Basic Survey Design Specifications
The sampling unit during sample selection refers to the entities that are selected for the survey. In this survey, the sampling units are randomly generated MPNs. For the NCD Mobile Phone Survey, stratification cannot occur until after the sample is selected. In such cases, two-phase sampling can be used to control the demographic composition of the final sample.
If sample design Option 1 is chosen, the NCD Mobile Phone Survey sample design will reflect a two-phase sample of mobile phone users from the sampling frame of possible MPNs with stratified sampling disproportionate to the MP user population in the second phase. Within each stratum, each mobile phone user linked to a single MPN will have the same probability of being selected if an equal-probability selection method (e.g., simple random sampling) is used to select the MPN in the first phase. However, the selection probabilities for users with access to multiple MPNs will be directly related to the number of mobile phones they can access (i.e., resulting in a multiplicity adjustment). Selection probabilities will also be inversely related to the number of users when multiple mobile phone users are linked to a single MPN (i.e., a MPN cluster) and only one of them is invited to be interviewed in the survey. These selection probabilities, along with the probability of selecting MPNs in the first phase, will be used in calculating sampling weights.
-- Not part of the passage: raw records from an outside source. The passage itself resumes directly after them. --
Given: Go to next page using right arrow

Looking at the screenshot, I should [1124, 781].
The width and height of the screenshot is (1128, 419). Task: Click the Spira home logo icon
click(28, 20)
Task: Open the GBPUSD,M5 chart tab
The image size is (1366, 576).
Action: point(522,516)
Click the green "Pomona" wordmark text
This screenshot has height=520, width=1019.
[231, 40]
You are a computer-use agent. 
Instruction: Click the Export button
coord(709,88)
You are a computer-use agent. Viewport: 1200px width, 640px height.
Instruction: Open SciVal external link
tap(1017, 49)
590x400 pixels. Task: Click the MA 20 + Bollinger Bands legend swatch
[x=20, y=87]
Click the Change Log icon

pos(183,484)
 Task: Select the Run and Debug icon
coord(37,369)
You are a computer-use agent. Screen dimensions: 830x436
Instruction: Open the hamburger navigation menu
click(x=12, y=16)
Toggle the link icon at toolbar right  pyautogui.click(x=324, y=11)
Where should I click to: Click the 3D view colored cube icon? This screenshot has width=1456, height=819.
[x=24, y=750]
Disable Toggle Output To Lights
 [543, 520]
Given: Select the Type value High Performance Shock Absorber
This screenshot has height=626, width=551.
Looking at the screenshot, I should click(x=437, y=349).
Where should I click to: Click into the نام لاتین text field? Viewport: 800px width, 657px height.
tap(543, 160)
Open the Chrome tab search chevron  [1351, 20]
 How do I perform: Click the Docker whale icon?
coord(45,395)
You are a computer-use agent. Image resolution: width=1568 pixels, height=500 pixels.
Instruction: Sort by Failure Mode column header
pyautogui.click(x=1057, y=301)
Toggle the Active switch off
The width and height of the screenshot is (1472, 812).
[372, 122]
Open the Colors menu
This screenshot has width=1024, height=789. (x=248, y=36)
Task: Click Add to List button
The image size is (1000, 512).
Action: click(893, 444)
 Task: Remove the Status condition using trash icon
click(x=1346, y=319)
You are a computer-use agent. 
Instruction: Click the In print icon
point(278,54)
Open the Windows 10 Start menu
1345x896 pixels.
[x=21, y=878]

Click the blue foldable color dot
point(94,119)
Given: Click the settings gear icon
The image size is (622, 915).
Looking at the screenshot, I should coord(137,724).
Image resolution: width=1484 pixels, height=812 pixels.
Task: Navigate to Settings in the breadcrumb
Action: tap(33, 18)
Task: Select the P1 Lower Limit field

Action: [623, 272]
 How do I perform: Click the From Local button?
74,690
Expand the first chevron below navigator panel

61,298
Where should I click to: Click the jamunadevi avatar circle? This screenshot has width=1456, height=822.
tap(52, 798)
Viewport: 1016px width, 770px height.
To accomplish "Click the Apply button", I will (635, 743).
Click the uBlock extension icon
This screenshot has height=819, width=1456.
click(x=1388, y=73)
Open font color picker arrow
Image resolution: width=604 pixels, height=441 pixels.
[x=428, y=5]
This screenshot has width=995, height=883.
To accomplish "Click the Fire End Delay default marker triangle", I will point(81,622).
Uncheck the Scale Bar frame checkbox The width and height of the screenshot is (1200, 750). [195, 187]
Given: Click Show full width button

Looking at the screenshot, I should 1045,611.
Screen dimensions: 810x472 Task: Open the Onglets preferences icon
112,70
In the first phase for Option 1, a sample of MPNs is randomly selected from the range of possible MPNs. Respondents selected for the NCD Mobile Phone Survey are screened and assigned to one of several strata categorized by age group and sex. In the second phase, NCD data are collected on respondents within age/sex strata until individual stratum sample sizes are achieved or until the data collection period determined by countries has expired. Once sample size is met in a specific stratum, data are collected for the demographic questions, but not the NCD questions, until the targeted respondent sample sizes for all strata are attained.
As noted in the Introduction, certain requirements and recommendations should be followed to maximize the comparability of the results between countries that are conducting the NCD Mobile Phone Survey. However, each country has the option of introducing design enhancements that allow it to increase the usability of the results from this survey (e.g., selecting the sample to ensure precise estimates by region). In this section, we present some of the basic survey design requirements. Any design enhancement that a country wants to introduce will generally be acceptable provided it does not interfere with these basic requirements and, thus, contribute to a loss of intercountry comparability of survey estimates.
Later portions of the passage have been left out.